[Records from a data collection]
******************************
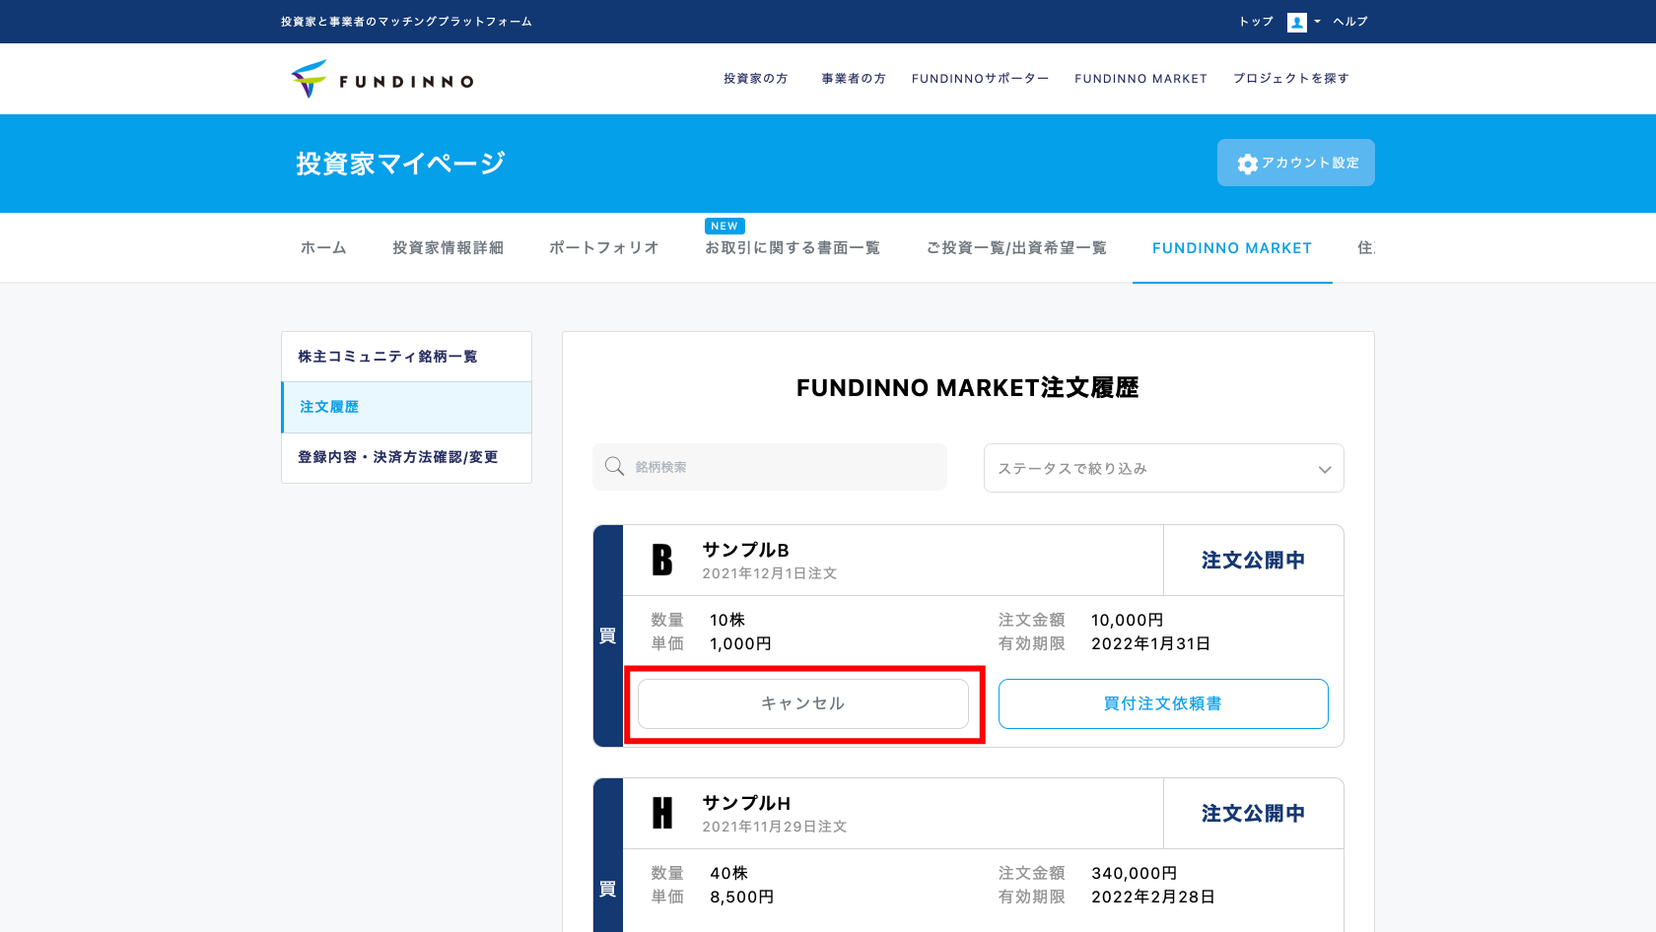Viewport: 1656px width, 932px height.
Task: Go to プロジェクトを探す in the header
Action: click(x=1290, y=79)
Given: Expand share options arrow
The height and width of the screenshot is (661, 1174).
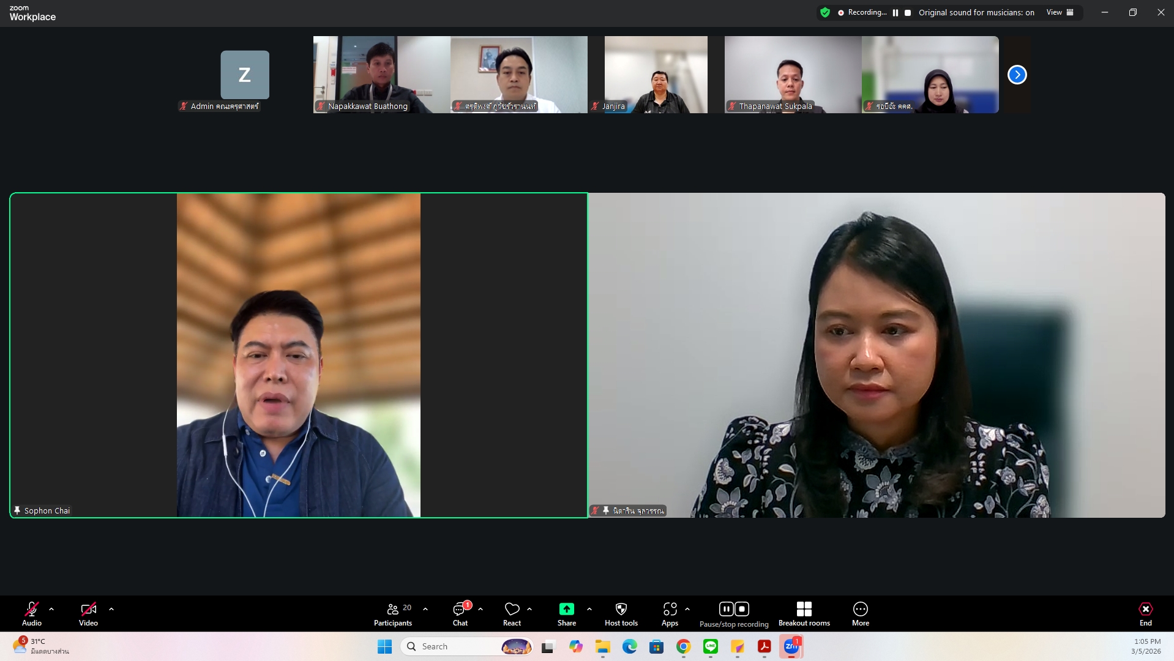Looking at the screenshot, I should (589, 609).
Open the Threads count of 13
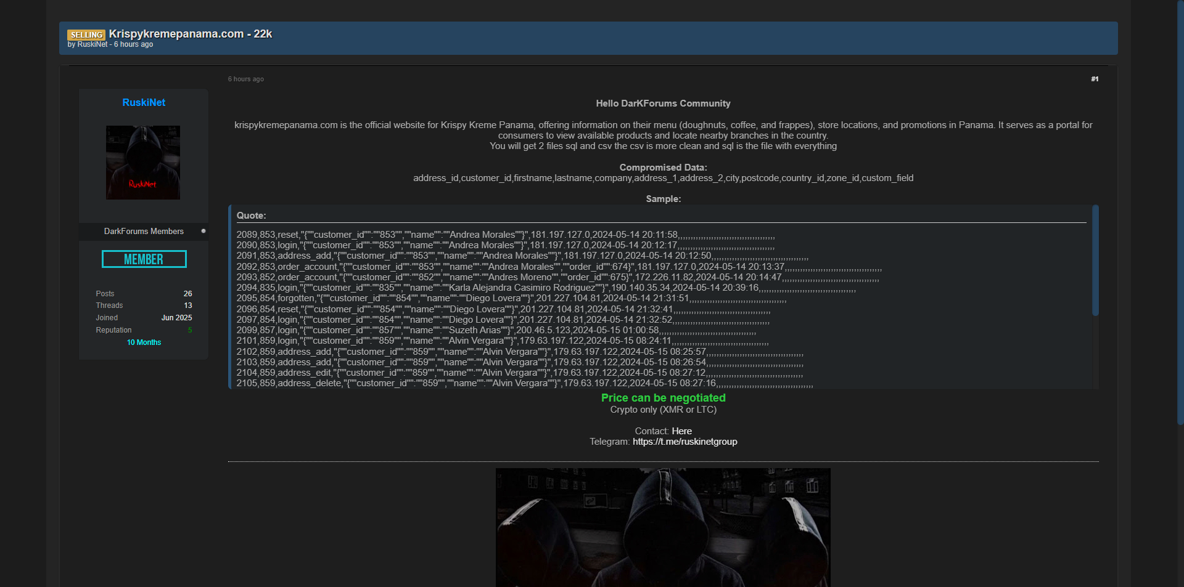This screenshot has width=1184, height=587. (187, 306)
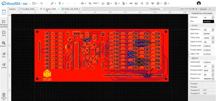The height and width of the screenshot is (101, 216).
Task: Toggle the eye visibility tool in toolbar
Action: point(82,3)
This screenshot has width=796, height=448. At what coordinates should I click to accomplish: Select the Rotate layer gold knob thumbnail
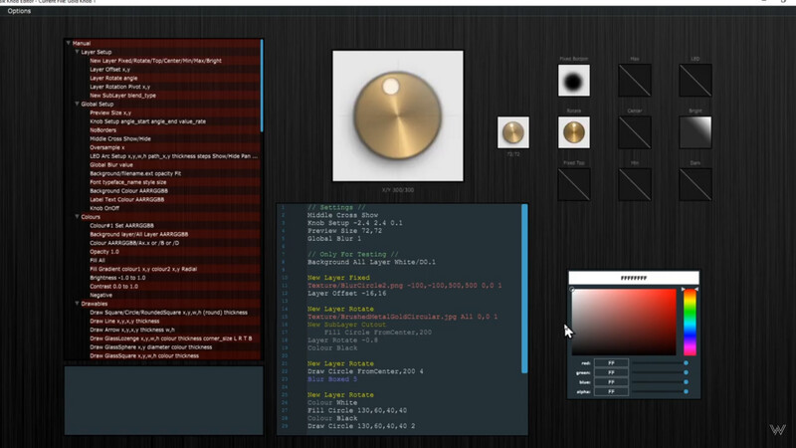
******************************
## Exercise description
Please give an exact copy of the lines from the line containing "Given: Expand share options arrow" through the end of the records above, pictures excluded.

## Output of the task
Given: Expand share options arrow
The height and width of the screenshot is (661, 1174).
Looking at the screenshot, I should (589, 609).
Open the Threads count of 13
This screenshot has width=1184, height=587. (187, 306)
The height and width of the screenshot is (101, 216).
Task: Toggle the eye visibility tool in toolbar
Action: point(82,3)
This screenshot has width=796, height=448. At what coordinates should I click to accomplish: Select the Rotate layer gold knob thumbnail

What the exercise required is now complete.